Paul has now finished making the analogy, but now uses it to nail down the point he made in the latter part of chapter 3, and that point is simply this:  You Jews (and “gentiles”9) are not a part of God’s people because of your genealogy, but because God’s spirit moved in you to rely on your redeemer. I imagine that Paul – being a Roman citizen himself - had probably served as a witness to one of these Roman emancipations and adoptions . . . maybe his own!  He probably saw how a young man’s spirit moved in him in his early teens to want to become emancipated – to become free.  Most likely that young teen-age son would come to his father quite often with the plea “Father – it’s time!  Please begin the process of my freedom, my becoming a man!”  And on that day when the father agrees, the son is no longer just as a slave.  He is now a man, and along with his older brothers, he is a fully vested heir of his father’s estate.

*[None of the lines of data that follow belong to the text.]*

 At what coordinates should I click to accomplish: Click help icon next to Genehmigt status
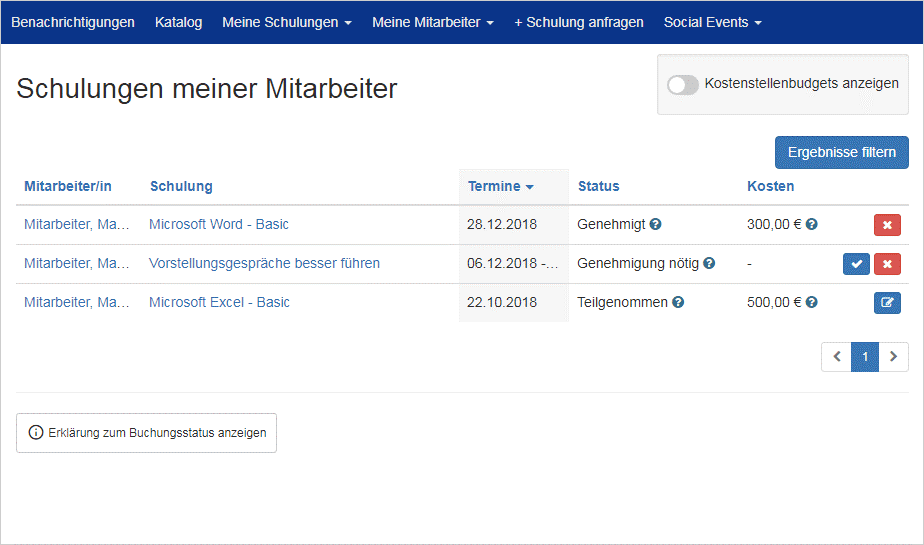pos(655,224)
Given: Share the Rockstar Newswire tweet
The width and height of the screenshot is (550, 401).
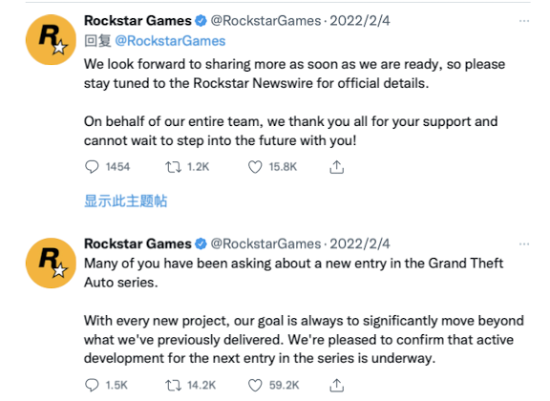Looking at the screenshot, I should click(336, 167).
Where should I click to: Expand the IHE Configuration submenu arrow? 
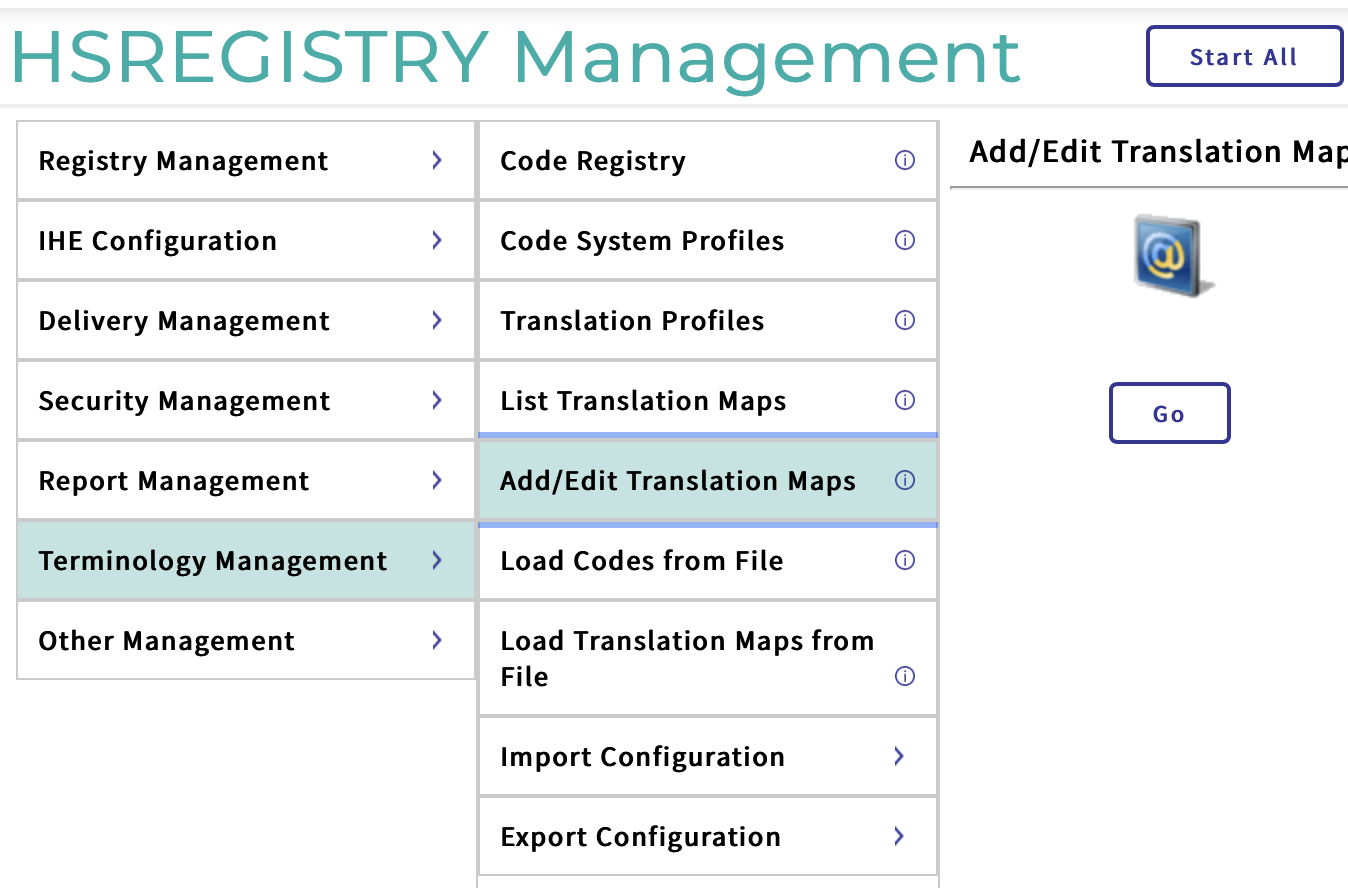pyautogui.click(x=437, y=240)
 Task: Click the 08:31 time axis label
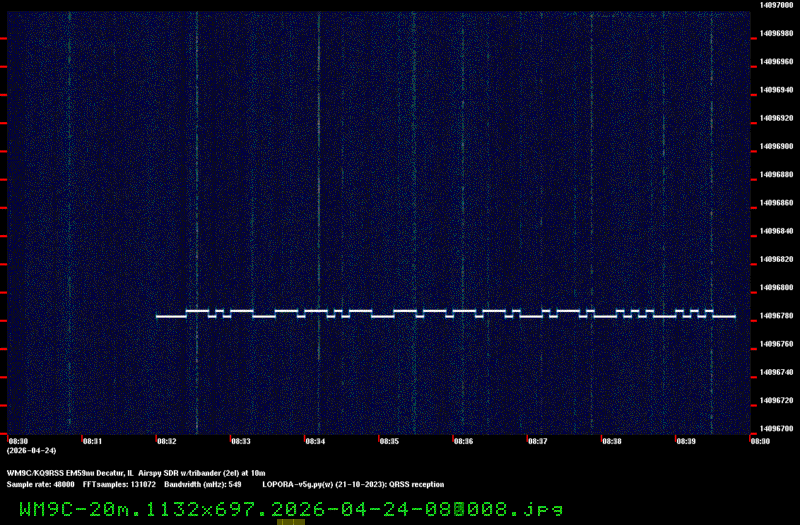pyautogui.click(x=91, y=440)
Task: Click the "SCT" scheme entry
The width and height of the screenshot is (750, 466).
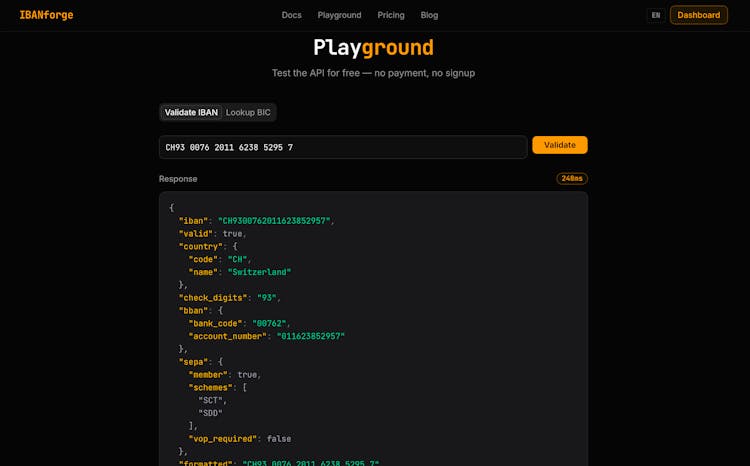Action: tap(211, 400)
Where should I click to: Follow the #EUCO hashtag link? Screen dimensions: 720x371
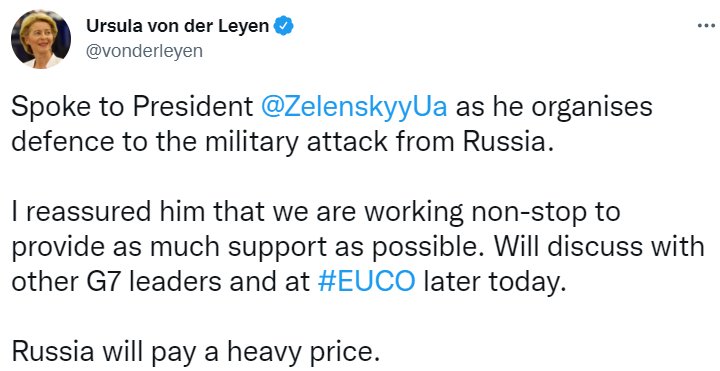click(366, 281)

These first verses make up an analogy.  To pull any of these scriptures outside of the analogy and the overall context of Paul’s letter simply cause confusion and would misapply the scripture.  This analogy has one purpose and one purpose only – to illustrate to the Galatian congregations why being a biological descendant – though it has its advantages – does not give you standing with YHVH.  Instead, those who have standing are those who are growing to maturity and have recognized their need for a redeemer.  They are the ones who have a sure inheritance, just as does their older brother – Messiah Yeshua.  Thus Paul has solidified the argument he made in the latter part of chapter three –

ESV Galatians 3:25-29  But now that faith has come, we are no longer under a guardian,  26 for in Christ Jesus you are all sons of God, through faith.  27 For as many of you as were baptized into Christ have put on Christ.  28 There is neither Jew nor Greek, there is neither slave nor free, there is neither male nor female, for you are all one in Christ Jesus.  29 And if you are Christ's, then you are Abraham's offspring, heirs according to promise.

Shalom Alecheim


2 See the previous article for the meaning of a “tudor”
3 Rom.6:18,22; 1 Cor. 7:15; 9:19; Titus 2:3
4 “stoicheo” – Strong’s 4748
5 Strong’s definition as per Bible Works CD, ver. 6
6 Pirkey Avot (the Wisdom of the Fathers) is part of the Talmud and was presumably compiled between 200BCE and 200CE, but could contain statements from earlier sages.
7 See the series of articles “Who Is Israel” on the Ami Yisrael web site.
8 Isaiah 53:12; Ezek. 27:23
9 Only in the sense that they are not Jews.  The Galatian congregations were made up of believing Jews as well as those non-Jewish Israelites who had come to known as Gentiles.